◆ **PROBLEM TO SOLVE**:
An exact copy of every entry is needed, with the images left out.
═══ DATASET ═══
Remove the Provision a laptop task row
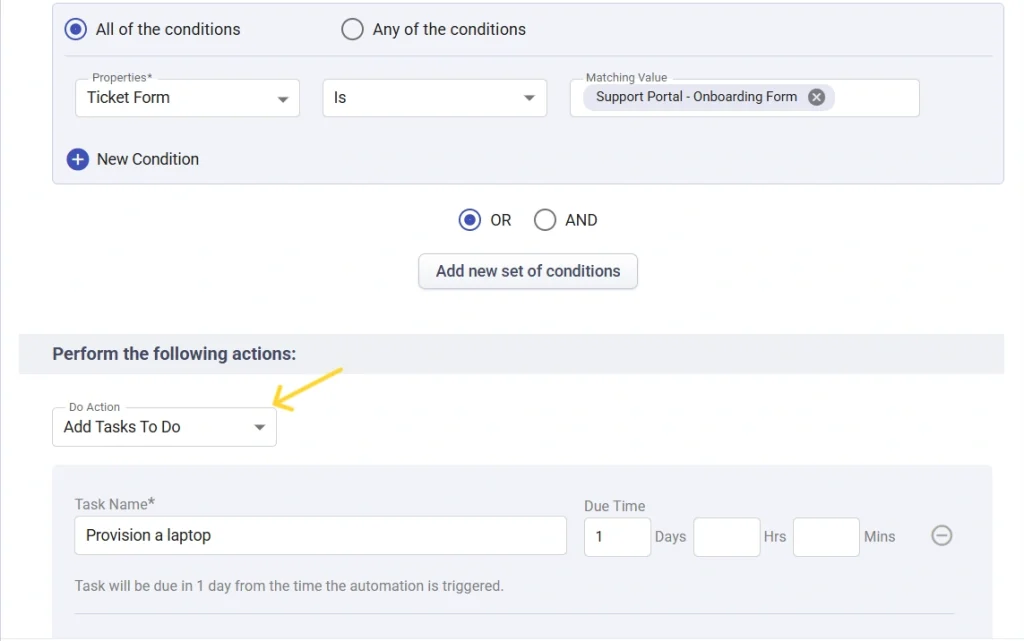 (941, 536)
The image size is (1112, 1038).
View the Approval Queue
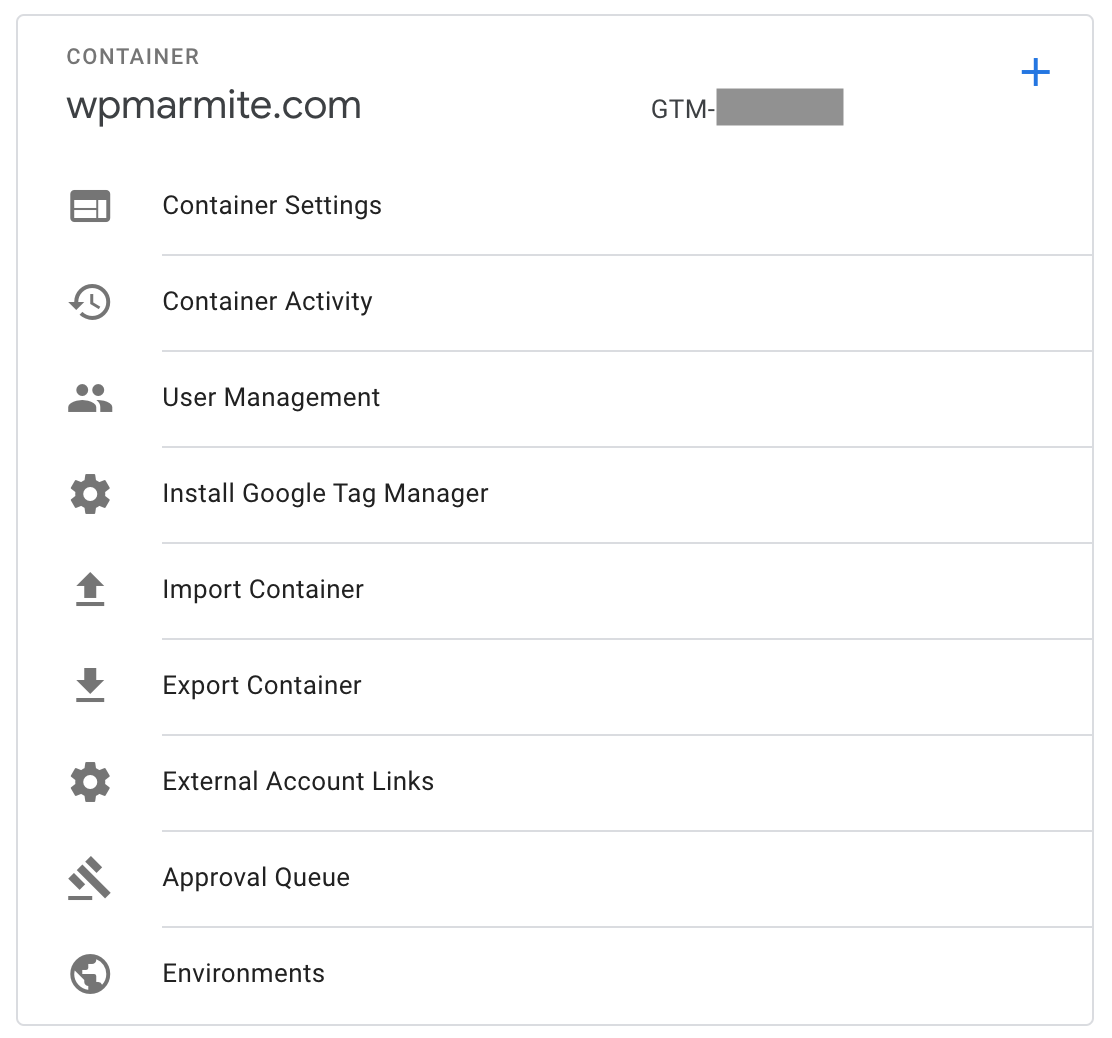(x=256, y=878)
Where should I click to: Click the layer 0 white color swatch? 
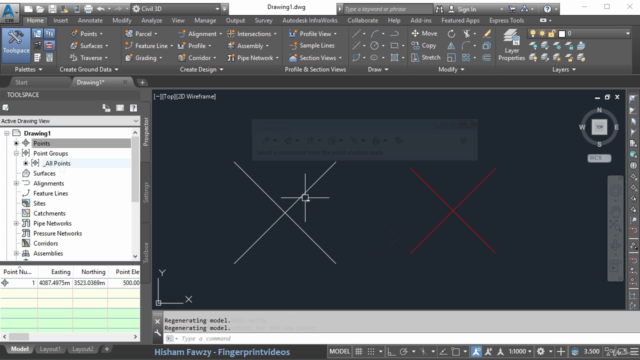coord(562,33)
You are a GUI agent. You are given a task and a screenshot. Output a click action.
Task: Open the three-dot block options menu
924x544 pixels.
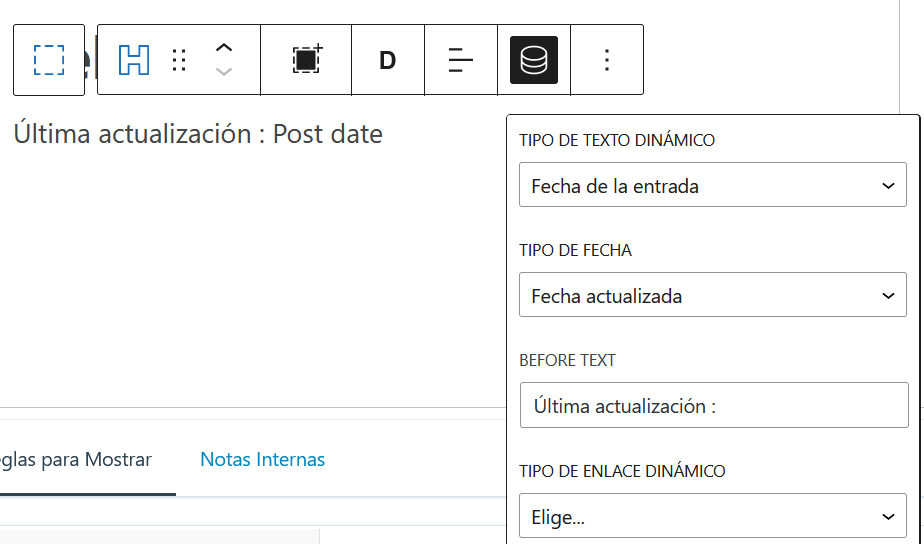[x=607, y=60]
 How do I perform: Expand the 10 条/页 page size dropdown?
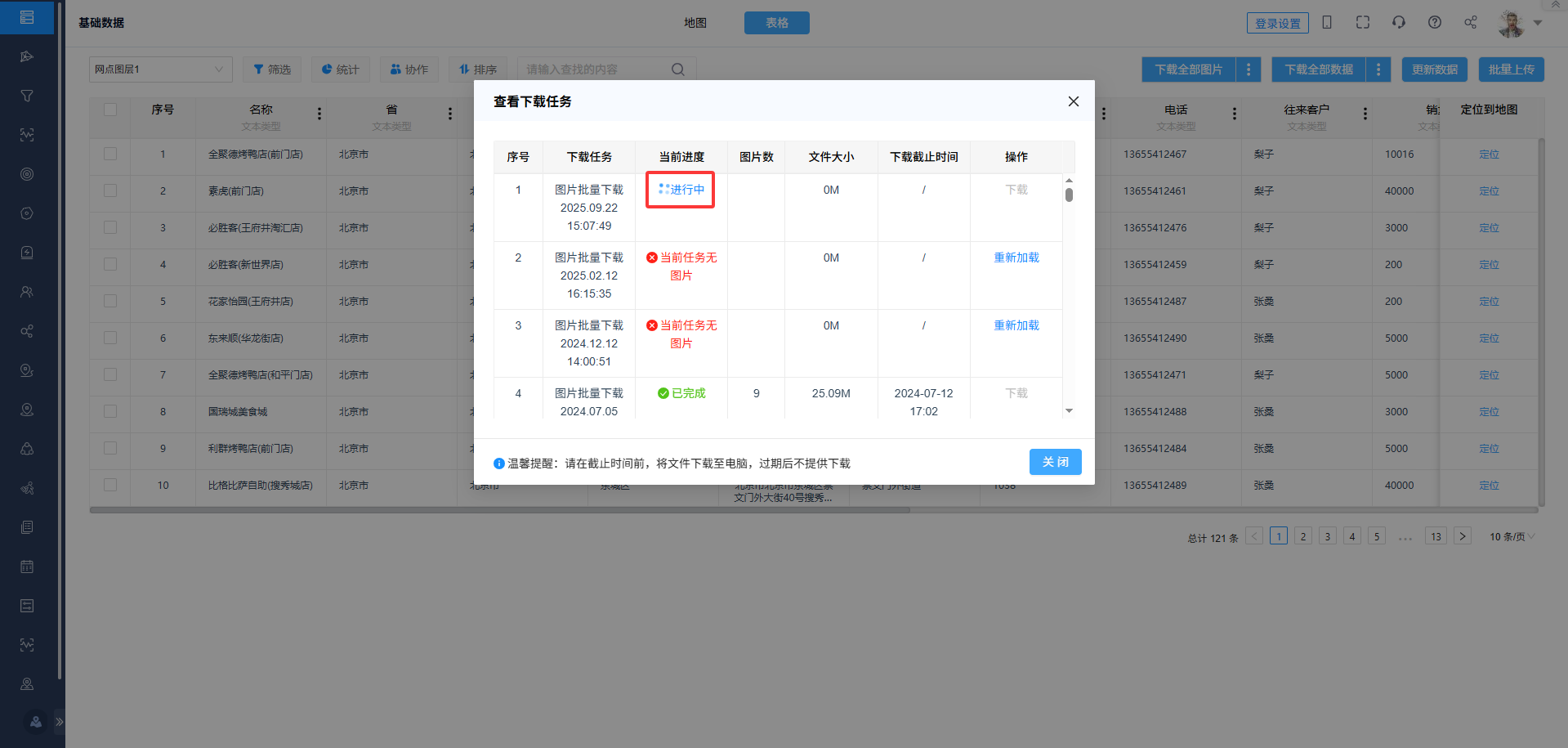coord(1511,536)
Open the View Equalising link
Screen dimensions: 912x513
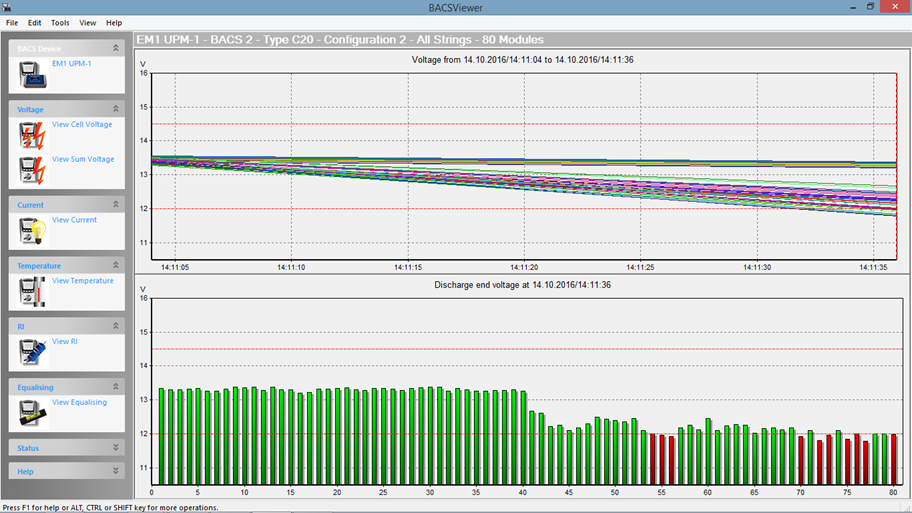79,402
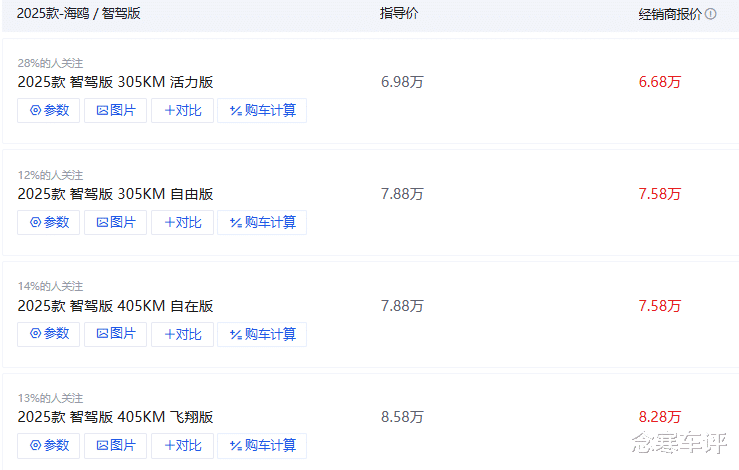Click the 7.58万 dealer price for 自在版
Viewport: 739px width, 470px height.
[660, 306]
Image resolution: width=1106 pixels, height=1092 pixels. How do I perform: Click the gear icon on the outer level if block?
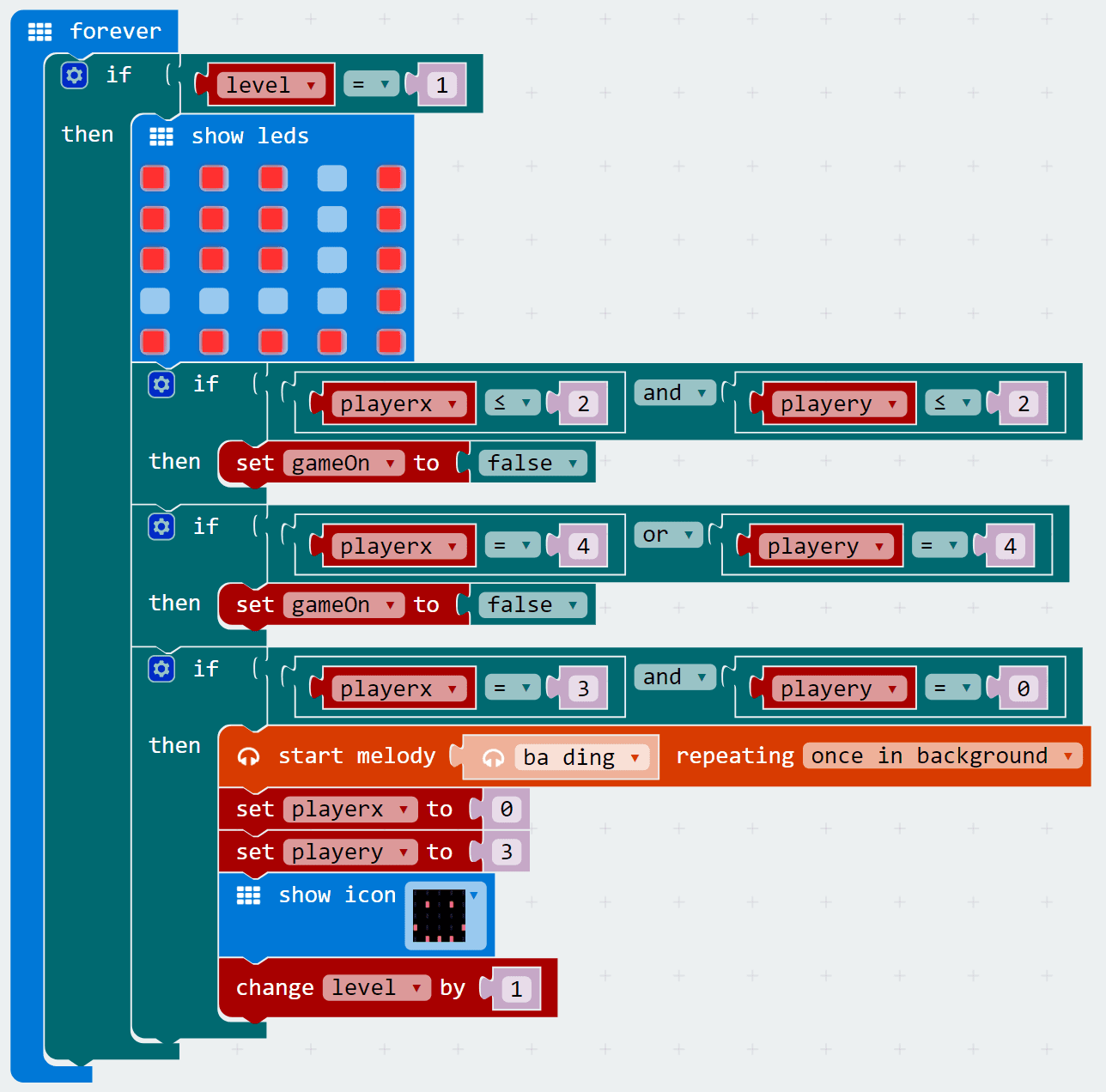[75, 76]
═══
◆ **SOLVED EXERCISE**:
Remove the Provision a laptop task row
 (941, 536)
The image size is (1112, 1038).
View the Approval Queue
(x=256, y=878)
Where should I click to: Click the layer 0 white color swatch? 
coord(562,33)
You are a GUI agent. You are given a task and a screenshot. Output a click action.
Task: Open the three-dot block options menu
924x544 pixels.
[x=607, y=60]
 How do I perform: Expand the 10 条/页 page size dropdown?
coord(1511,536)
Open the View Equalising link
Screen dimensions: 912x513
79,402
Click the 7.58万 dealer price for 自在版
Viewport: 739px width, 470px height.
[660, 306]
Image resolution: width=1106 pixels, height=1092 pixels. How do I perform: Click the gear icon on the outer level if block?
[75, 76]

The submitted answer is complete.